# EXERCISE DETAILS
Some lines hold the string "Viewport". Copy all of them from the material that follows.

======== SOURCE MATERIAL ========

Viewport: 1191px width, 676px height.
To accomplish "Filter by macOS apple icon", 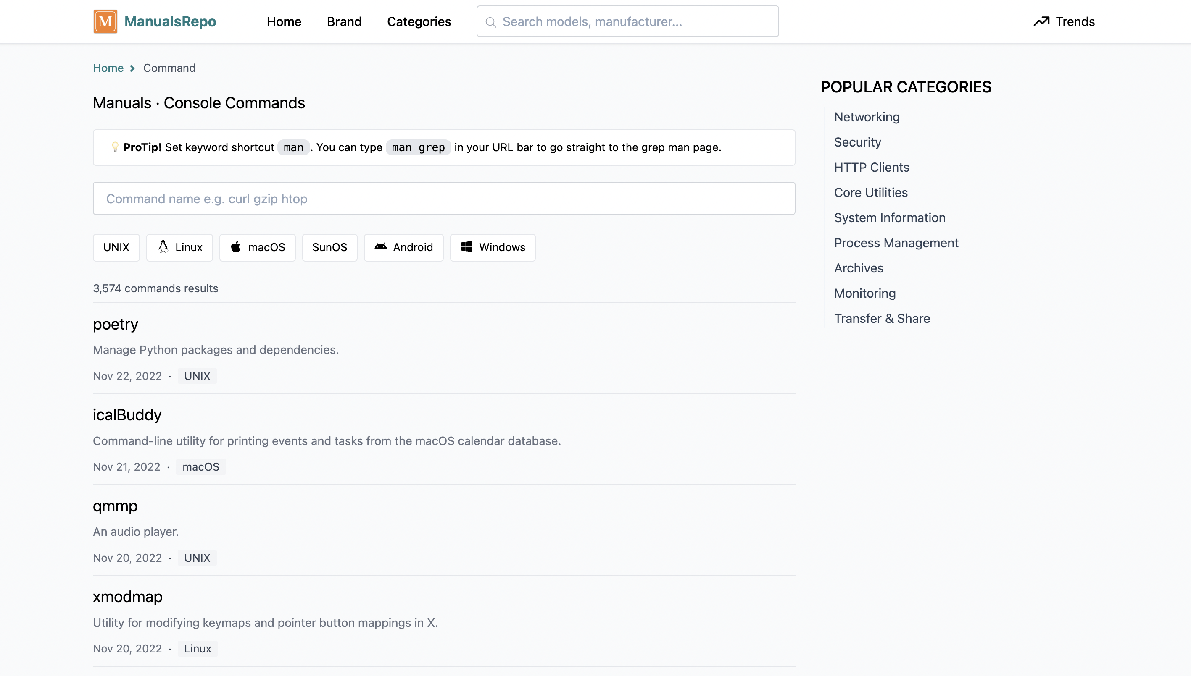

========
======== SOURCE MATERIAL ========

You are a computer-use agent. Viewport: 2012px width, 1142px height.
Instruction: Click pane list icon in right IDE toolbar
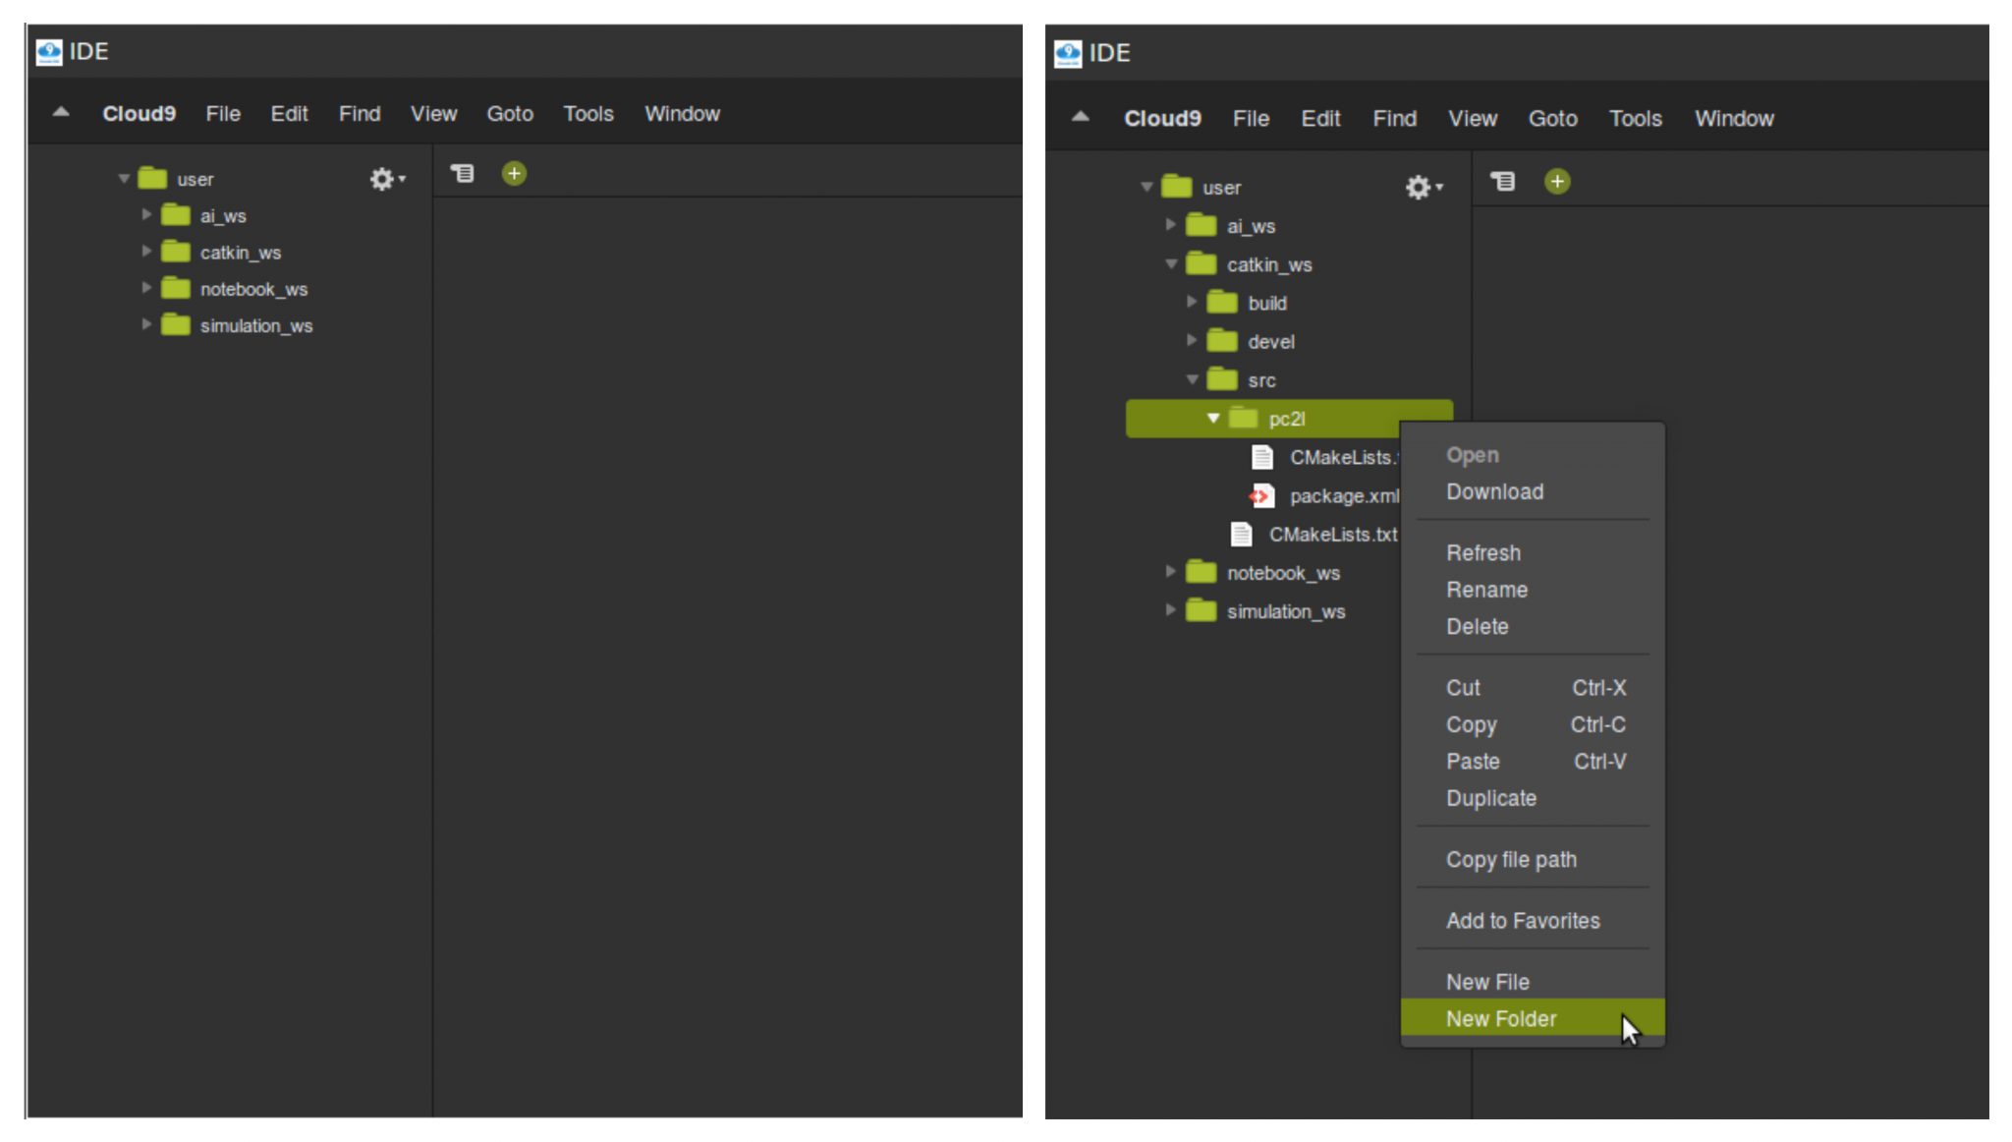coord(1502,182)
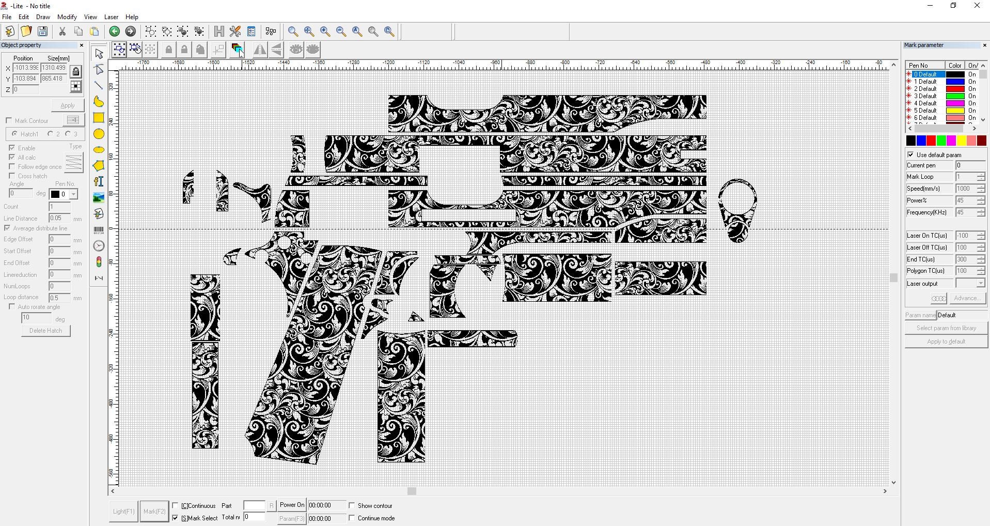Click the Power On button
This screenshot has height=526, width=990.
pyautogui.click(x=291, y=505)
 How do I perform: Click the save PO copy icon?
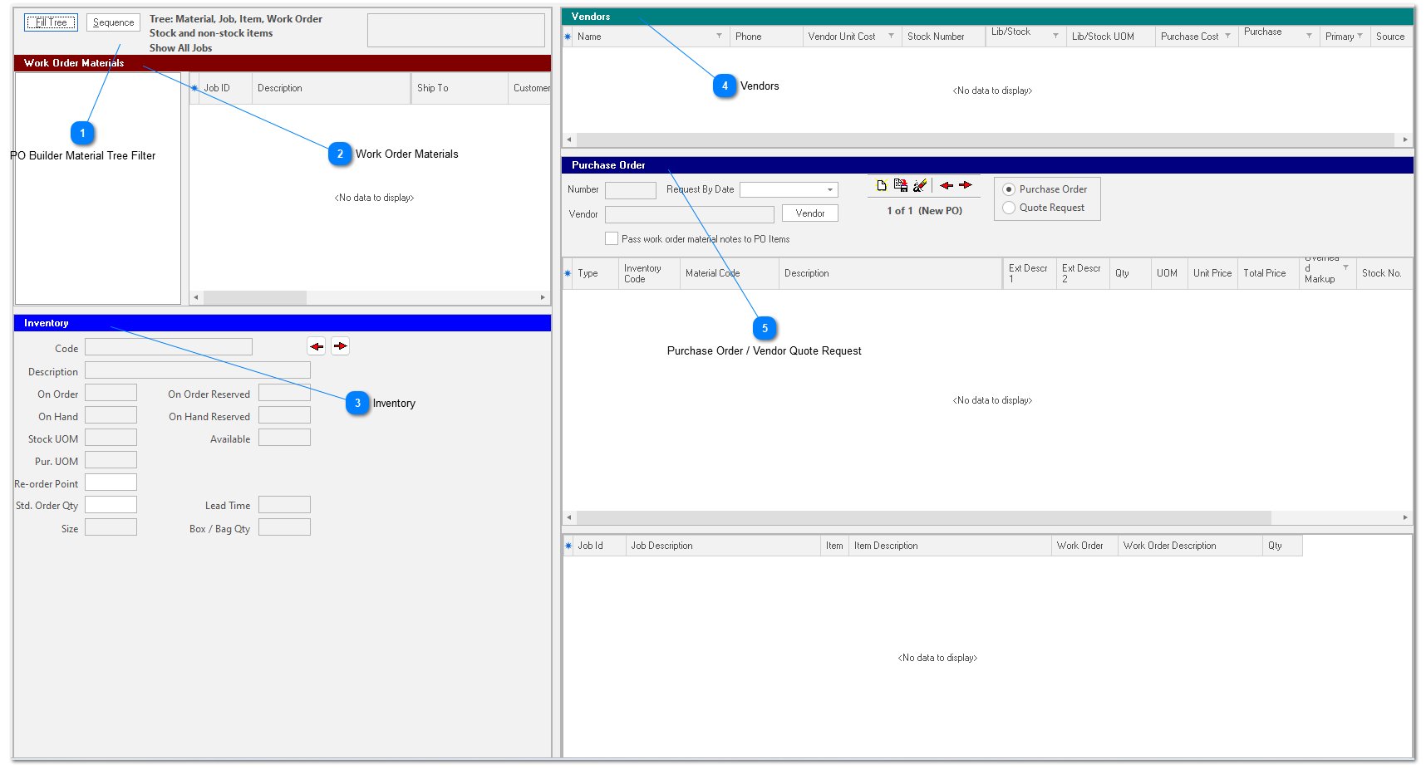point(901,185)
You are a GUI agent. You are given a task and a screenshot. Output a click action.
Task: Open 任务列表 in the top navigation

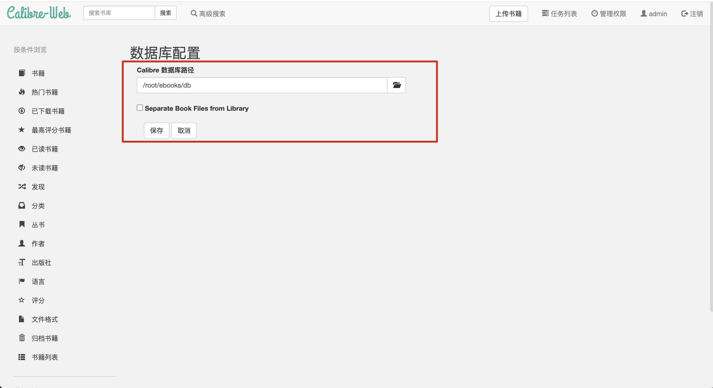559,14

========

# EXERCISE SOLUTION
Viewport: 1191px width, 676px height.
You are a computer-use agent. Viewport: 2012px width, 1142px height.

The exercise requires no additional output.